As universidades públicas do país têm se movimentado contra a Proposta de Emenda Constitucional (PEC) 206/19, que propõe a cobrança de mensalidade para alunos das instituições públicas de ensino superior. O assunto seria votado quarta-feira (25), na Câmara dos Deputados, mas foi tirado de pauta devido à ausência do relator.
O último Censo do Ensino Superior de 2020, informou que o Brasil tinha 1,956 milhões de estudantes matriculados em instituições públicas de ensino superior. A edição de 2021 ainda não foi divulgada pelo órgão, pelo Instituto Nacional de Estudos e Pesquisas Educacionais Anísio Teixeira (Inep), que faz parte do Ministério da Educação.
Nesta quinta-feira (26), a Universidade Federal do Rio de Janeiro (UFRJ), a Universidade Estadual do Rio de Janeiro (UERJ) e outras oito importantes instituições de ensino de estado emitiram nota de repúdio pela movimentação de grupos políticos da Câmara dos Deputados, que tentam articular o avanço da PEC.
De acordo com a nota, “as universidades públicas não foram consultadas sobre a matéria que lhes diz respeito –o que parece básico a qualquer atividade legislativa, já que o legislar prescinde, fundamentalmente, de diálogo”.
Foi destacado também pelos reitores que as universidades ainda contribuem para o crescimento econômico, social e científico do país, uma vez que formam profissionais qualificados. Pra eles passar a cobrar o pagamento das mensalidades seria um equívoco sem precedentes.
Deputados federais devem votar PEC 206. (Foto destaque: Reprodução/Câmara dos Deputados)
“A mensalidade não seria suficiente para garantir e manter o modelo de universidade que defendemos, com carreira dos servidores em dedicação exclusiva e laboratórios de pesquisa em pleno funcionamento; e o pagamento por parte dos estudantes geraria falta de isonomia nos bancos das universidades, o que seria péssimo para a democracia interna e fonte de injustiças.” No texto original é pedido que a gratuidade seja mantida apenas para os estudantes que comprovem a incapacidade de pagar mensalidade, em critérios estipulados pelas próprias instituições de ensino, a partir de parâmetros definidos pelo Executivo.

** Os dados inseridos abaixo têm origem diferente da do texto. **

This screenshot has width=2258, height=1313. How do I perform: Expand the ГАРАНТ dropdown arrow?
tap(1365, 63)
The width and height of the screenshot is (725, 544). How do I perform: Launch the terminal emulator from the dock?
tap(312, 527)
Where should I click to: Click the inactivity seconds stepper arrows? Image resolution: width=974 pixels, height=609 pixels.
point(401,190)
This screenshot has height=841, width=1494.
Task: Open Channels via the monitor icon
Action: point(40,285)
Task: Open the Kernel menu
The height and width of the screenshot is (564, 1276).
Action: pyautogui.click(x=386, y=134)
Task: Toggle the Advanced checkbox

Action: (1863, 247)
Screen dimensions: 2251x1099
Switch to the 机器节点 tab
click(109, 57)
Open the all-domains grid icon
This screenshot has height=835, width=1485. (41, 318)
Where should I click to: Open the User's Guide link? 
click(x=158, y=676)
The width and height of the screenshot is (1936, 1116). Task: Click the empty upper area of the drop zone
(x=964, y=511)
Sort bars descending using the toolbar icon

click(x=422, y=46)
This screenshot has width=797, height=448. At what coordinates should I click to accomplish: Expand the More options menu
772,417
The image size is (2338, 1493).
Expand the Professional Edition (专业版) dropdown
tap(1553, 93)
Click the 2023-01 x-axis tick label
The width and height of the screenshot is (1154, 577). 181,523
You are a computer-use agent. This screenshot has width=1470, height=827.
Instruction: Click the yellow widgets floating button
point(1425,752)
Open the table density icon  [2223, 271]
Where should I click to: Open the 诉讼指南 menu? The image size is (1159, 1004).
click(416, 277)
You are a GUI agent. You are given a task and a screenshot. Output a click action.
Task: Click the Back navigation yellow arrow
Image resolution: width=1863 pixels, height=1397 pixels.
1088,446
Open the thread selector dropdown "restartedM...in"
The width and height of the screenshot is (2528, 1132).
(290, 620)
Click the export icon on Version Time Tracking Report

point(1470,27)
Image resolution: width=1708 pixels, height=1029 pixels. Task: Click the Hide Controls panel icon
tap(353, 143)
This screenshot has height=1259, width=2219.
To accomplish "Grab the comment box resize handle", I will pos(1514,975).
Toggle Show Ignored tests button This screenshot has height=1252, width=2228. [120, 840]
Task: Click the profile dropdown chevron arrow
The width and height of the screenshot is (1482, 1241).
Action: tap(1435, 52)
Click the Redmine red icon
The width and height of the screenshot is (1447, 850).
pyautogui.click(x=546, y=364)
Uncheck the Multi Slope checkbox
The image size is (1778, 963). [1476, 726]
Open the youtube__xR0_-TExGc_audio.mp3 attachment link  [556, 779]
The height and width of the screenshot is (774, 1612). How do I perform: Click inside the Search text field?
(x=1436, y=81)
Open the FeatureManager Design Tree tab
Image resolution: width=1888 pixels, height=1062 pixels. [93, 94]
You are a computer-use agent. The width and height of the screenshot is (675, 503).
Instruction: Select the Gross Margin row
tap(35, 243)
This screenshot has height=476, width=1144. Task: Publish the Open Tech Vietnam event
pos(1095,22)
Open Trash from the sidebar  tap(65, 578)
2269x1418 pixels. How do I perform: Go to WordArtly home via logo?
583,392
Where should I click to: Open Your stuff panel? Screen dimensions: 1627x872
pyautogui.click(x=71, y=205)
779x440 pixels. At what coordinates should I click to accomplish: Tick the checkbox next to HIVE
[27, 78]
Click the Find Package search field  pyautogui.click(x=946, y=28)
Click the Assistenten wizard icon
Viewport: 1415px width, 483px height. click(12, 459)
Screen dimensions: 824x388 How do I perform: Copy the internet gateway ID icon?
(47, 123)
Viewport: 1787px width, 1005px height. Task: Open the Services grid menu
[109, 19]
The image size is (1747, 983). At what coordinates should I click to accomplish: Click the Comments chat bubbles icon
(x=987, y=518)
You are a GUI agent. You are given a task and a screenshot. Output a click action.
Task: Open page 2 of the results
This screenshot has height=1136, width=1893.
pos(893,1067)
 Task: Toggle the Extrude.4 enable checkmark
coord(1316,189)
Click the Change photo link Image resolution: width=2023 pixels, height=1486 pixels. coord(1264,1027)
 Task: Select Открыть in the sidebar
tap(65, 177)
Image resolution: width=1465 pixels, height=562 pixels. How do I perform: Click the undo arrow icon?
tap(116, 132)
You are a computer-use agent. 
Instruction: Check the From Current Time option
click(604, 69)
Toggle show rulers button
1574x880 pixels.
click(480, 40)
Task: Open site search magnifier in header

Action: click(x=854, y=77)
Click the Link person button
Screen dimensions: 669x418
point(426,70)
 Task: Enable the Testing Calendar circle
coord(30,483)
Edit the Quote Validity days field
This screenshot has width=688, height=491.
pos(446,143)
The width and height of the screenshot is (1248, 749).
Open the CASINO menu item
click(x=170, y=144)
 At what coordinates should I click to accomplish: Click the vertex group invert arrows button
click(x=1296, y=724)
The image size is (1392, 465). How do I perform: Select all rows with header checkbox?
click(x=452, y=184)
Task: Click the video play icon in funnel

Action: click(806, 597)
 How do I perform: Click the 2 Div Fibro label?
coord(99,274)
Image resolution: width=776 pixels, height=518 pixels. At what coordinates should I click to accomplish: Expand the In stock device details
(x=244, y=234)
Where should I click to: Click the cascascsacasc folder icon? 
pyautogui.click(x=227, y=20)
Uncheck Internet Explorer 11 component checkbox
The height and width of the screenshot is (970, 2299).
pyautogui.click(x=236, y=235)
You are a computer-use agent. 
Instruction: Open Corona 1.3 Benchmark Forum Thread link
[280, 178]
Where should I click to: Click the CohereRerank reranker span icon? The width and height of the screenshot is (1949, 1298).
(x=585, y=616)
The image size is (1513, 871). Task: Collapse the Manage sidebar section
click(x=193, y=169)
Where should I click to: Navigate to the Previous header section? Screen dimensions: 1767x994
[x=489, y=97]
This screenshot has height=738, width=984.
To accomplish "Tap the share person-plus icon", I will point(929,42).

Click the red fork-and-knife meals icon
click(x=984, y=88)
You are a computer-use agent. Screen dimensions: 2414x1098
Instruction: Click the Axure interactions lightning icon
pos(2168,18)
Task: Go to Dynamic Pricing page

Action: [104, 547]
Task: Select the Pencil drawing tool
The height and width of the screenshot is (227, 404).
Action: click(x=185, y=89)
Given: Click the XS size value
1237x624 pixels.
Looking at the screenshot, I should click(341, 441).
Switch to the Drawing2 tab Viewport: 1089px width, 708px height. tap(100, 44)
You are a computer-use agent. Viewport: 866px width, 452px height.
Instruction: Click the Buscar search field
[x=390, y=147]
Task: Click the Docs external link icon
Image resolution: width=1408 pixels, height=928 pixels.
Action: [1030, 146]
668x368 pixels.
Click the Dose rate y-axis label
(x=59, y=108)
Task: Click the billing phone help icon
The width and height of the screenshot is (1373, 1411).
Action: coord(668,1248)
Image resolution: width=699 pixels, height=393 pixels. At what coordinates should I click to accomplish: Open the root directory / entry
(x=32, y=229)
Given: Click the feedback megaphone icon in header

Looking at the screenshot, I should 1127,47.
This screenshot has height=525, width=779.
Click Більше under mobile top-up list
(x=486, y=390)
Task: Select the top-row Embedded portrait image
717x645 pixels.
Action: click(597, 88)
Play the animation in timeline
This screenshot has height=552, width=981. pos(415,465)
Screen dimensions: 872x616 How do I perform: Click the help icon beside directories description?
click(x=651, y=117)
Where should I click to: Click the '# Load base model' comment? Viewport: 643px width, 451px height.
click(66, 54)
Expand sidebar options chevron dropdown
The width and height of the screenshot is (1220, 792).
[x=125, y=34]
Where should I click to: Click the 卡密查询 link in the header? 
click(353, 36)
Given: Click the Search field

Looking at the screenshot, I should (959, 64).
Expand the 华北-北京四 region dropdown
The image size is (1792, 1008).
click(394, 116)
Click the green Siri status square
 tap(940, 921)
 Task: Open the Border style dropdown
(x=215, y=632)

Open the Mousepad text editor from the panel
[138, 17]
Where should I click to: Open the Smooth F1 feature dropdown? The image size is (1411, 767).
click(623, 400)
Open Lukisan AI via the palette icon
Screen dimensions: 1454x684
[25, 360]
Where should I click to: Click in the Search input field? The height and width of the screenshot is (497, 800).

Marcus Vinícius David, presidente da Associação Nacional dos Dirigentes das Instituições Federais de Ensino Superior (Andifes), considera a PEC precipitada. “Faculdades públicas têm um caráter social. E essa ideia precisa ser estudada com cautela e analisada com base em estudos. Como estabelecer parâmetros para dizer qual aluno será cobrado? Não acredito que cobrar os alunos seja a melhor solução. Não se pode determinar isso a partir de uma PEC com apenas um artigo. Isso exige uma análise muito mais aprofundada”, disse David, também reitor da Universidade Federal de Juiz de Fora (UFJF).
Uma pesquisa feita pela Andifes, de 2018, aponta que a maior parte dos estudantes do Ensino Superior Federal é de baixa renda. Na ocasião, 70,2% dos estudantes apresentavam renda per capita mensal familiar de até um salário-mínimo e meio.
Já o economista Paulo Meyer Nascimento, estudioso de modalidades de financiamento do ensino superior, professor da Escola de Políticas Públicas e Governo Fundação Getulio Vargas (EPPG FGV) e pesquisador do Instituto de Pesquisas Econômicas Aplicadas (Ipea), acha que a universidade pública precisa de novas modalidades de financiamento. Porém para ele, passar a cobrar a mensalidade dos alunos não seria a melhor maneira para custear as despesas das instituições.
Para ele, o melhor caminho é garantir que o estudante não pague nada durante o curso e arque com as despesas depois de formado, com alíquotas progressivas atreladas à renda do indivíduo. Dessa maneira, seria possível garantir também a proteção dos mais vulneráveis: desempregados ou pessoas em condições de renda muito baixa não pagariam enquanto estivessem nessa condição.
“A mensalidade é ruim porque cria uma barreira financeira para quem quer estudar. E o financiamento tradicional traria o problema de o estudante carregar uma dívida que não sabe se terá condições de bancar. O modelo que proponho é vinculado à renda e cobrado pela Receita Federal, retido na fonte, semelhante ao Imposto de Renda. Há experiências semelhantes a essas em países como Austrália, Hungria, Nova Zelândia e Uruguai”, pensa Meyer Nascimento.